[Task A]
In the database-size thread, what library does the asker say one source suggests using?
[Task B]
Reproduce verbatim the part of the database-size thread from "I don't think" up to and including "I wouldn't know.".

[Supplied passage]
◆ ◆ ◆
Santhosh
Santhosh

Reputation: 6707

How to retrieve the used size of a Database?

What is the best way to retrieve the used size of a (sql) Database in c#? I have access to the connection string of the database and assume I also have dbadmin access to the database.

This place suggests that I use Microsoft.SqlServer.Smo.dll, however I would like to know if it is possible to do this using the Sql* namespaces in System.Data itself? (like SqlConnection, DbConnection, etc)

Upvotes: 1

Views: 4991

Answers (4)

Sascha Hennig
Sascha Hennig

Reputation: 2572

You could just query the SQL-Server to get that information:

USE <databasename>;
GO

/* get the database size, including the log file */
exec sp_spaceused;

/* get the size of the table */
exec sp_spaceused <tablename>;

/* the actual database file sizes */
SELECT * FROM sys.database_files;

Upvotes: 4

John Weldon
John Weldon

Reputation: 40739

sp_spaceused returns allocated and unused space. ( http://msdn.microsoft.com/en-us/library/ms188776.aspx ), subtract the latter from the former to get the actual used space.

EXEC sp_spaceused

For sql server variants.

Just create a DbConnection and execute this sproc

how to query sql server database size

Upvotes: 5

Tim
Tim

Reputation: 28520

I don't think there are any direct ways to do that through the Sql.* namespaces, but you could use the ADO.NET framework to run the sp_spaceused (Transact-SQL) stored procedure.

See this SO question: how to query sql server database size

Upvotes: 2

Henk Holterman
Henk Holterman

Reputation: 273169

For an attached database you can retrieve the filename from the connection. With that you can construct the .ldf filename as well and use System.IO.File to get the filesizes.

For 'normal' server-registered dbs I wouldn't know.
◆ ◆ ◆
[Available data]
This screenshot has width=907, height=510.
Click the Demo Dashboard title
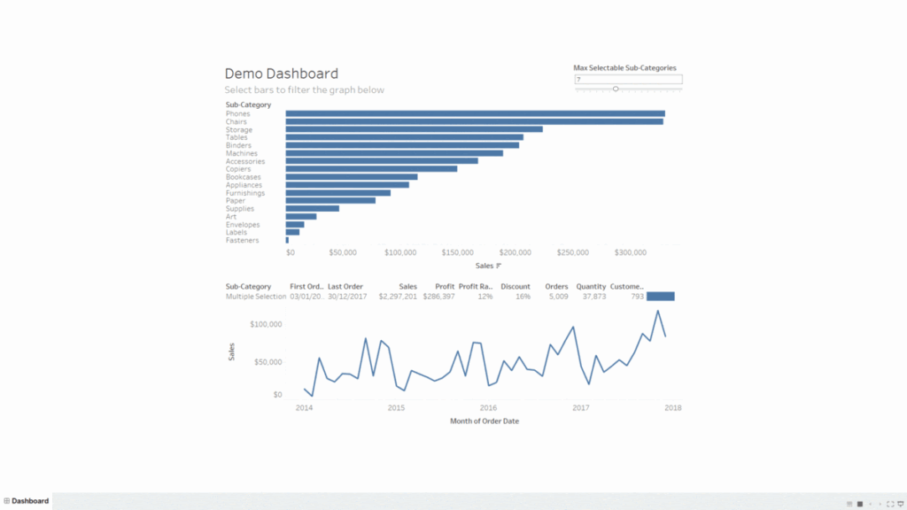(281, 73)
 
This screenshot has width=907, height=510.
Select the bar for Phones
(475, 113)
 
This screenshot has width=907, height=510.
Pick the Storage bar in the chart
(414, 129)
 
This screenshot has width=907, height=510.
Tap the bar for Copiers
(371, 168)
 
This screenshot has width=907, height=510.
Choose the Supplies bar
(312, 208)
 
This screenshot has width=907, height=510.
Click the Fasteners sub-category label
(242, 240)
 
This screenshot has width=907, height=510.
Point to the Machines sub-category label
(241, 153)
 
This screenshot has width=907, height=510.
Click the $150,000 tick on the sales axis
(458, 253)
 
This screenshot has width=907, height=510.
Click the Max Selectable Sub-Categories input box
(628, 80)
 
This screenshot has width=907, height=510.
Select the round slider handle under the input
(616, 89)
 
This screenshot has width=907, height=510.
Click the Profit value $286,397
(438, 297)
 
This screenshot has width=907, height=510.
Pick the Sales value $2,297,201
(398, 297)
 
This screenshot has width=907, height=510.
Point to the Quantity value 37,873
(591, 297)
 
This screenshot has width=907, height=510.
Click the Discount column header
(516, 287)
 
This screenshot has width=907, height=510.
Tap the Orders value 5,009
(557, 297)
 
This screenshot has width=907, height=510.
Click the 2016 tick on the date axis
(488, 408)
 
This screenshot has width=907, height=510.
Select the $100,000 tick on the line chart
(265, 325)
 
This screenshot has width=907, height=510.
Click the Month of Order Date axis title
(485, 421)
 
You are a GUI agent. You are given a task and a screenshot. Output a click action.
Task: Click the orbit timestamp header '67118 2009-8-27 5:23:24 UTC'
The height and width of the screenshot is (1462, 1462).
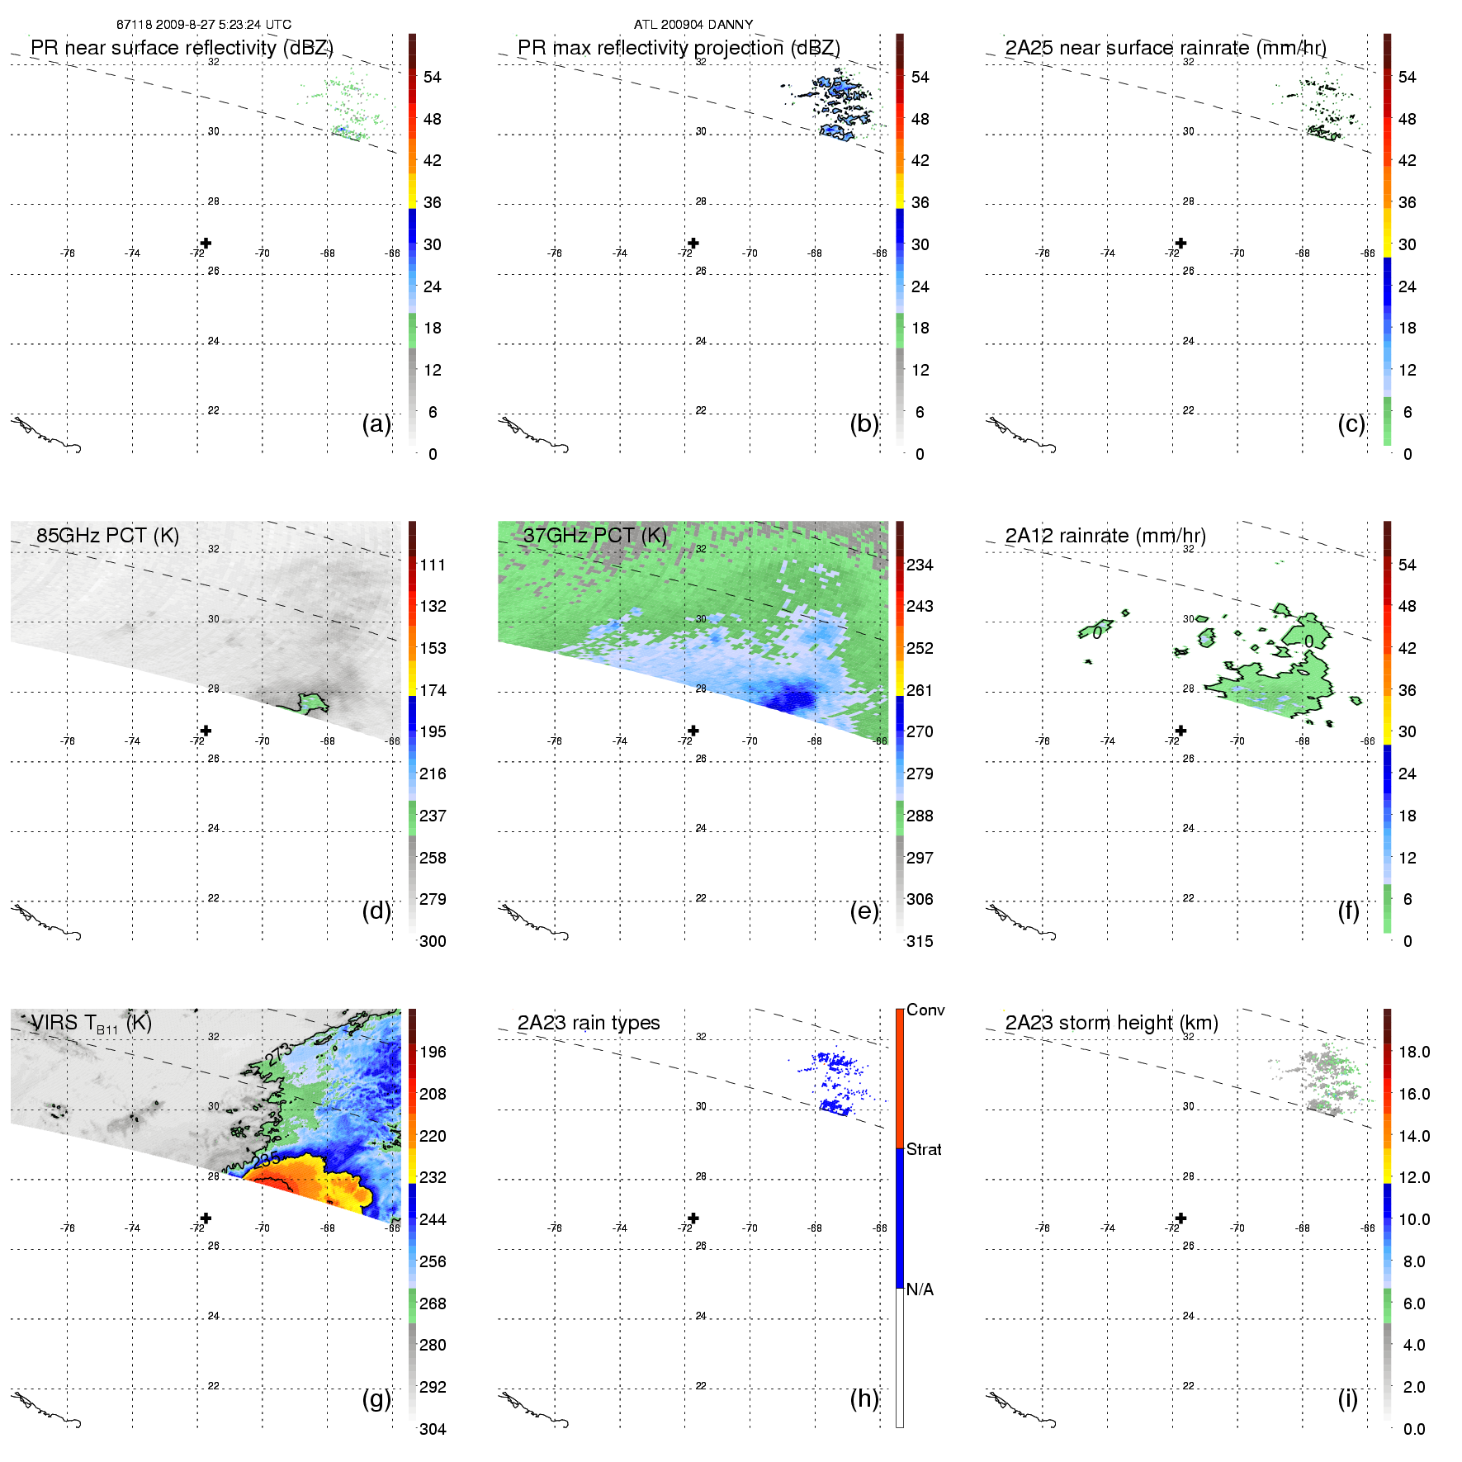tap(203, 25)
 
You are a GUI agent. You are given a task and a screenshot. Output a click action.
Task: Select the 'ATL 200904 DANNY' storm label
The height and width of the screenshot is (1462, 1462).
tap(693, 25)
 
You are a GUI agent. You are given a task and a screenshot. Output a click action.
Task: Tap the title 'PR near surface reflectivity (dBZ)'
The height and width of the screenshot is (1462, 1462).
tap(182, 48)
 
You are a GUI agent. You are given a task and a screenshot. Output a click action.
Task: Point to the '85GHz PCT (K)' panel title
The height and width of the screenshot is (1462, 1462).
tap(107, 536)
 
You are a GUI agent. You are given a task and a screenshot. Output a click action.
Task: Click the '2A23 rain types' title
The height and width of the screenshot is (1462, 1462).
tap(588, 1023)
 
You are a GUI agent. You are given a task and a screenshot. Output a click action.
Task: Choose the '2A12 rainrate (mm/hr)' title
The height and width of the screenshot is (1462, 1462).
tap(1105, 536)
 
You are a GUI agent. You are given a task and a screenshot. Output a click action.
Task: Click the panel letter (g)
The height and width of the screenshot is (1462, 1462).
tap(376, 1398)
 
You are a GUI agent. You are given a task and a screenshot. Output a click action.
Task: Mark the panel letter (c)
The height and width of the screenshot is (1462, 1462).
tap(1351, 423)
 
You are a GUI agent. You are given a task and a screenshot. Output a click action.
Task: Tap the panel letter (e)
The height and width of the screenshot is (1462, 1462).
tap(863, 911)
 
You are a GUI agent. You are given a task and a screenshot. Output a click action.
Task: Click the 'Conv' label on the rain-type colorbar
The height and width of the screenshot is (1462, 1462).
tap(925, 1010)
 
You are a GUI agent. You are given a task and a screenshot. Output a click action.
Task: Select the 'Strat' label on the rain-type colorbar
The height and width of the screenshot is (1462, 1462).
tap(923, 1149)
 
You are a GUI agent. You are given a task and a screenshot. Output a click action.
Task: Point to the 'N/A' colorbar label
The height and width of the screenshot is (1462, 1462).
tap(920, 1289)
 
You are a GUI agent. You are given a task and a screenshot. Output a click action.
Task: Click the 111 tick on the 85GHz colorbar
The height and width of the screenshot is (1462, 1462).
tap(433, 565)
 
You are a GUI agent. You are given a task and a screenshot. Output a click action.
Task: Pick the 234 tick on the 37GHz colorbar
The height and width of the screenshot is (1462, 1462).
tap(920, 565)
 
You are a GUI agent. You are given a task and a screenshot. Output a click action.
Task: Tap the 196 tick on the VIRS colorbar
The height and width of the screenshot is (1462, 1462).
tap(433, 1052)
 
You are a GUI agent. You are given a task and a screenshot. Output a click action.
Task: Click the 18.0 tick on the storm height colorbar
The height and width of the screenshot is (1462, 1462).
tap(1413, 1052)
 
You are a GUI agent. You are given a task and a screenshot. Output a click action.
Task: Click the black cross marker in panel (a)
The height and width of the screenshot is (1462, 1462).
tap(206, 243)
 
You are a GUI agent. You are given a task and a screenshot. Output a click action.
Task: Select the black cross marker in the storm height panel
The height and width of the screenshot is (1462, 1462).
tap(1180, 1218)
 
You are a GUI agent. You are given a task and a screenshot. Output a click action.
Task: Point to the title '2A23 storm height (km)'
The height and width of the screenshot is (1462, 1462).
tap(1111, 1023)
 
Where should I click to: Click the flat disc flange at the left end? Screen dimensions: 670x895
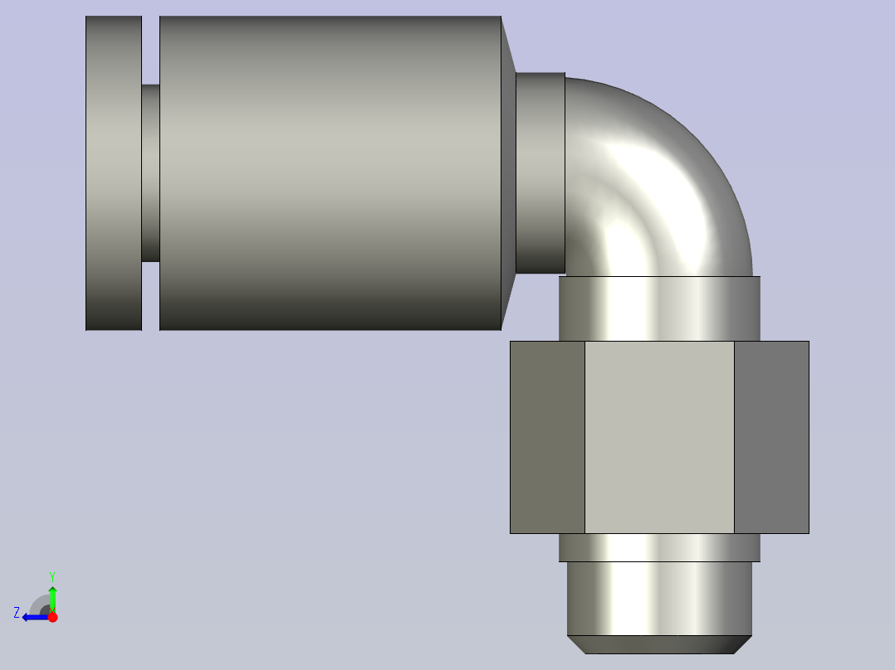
◆ ◆ ◆
[Exercise output A]
Microsoft.SqlServer.Smo.dll

[Exercise output B]
I don't think there are any direct ways to do that through the Sql.* namespaces, but you could use the ADO.NET framework to run the sp_spaceused (Transact-SQL) stored procedure.

See this SO question: how to query sql server database size

Upvotes: 2

Henk Holterman
Henk Holterman

Reputation: 273169

For an attached database you can retrieve the filename from the connection. With that you can construct the .ldf filename as well and use System.IO.File to get the filesizes.

For 'normal' server-registered dbs I wouldn't know.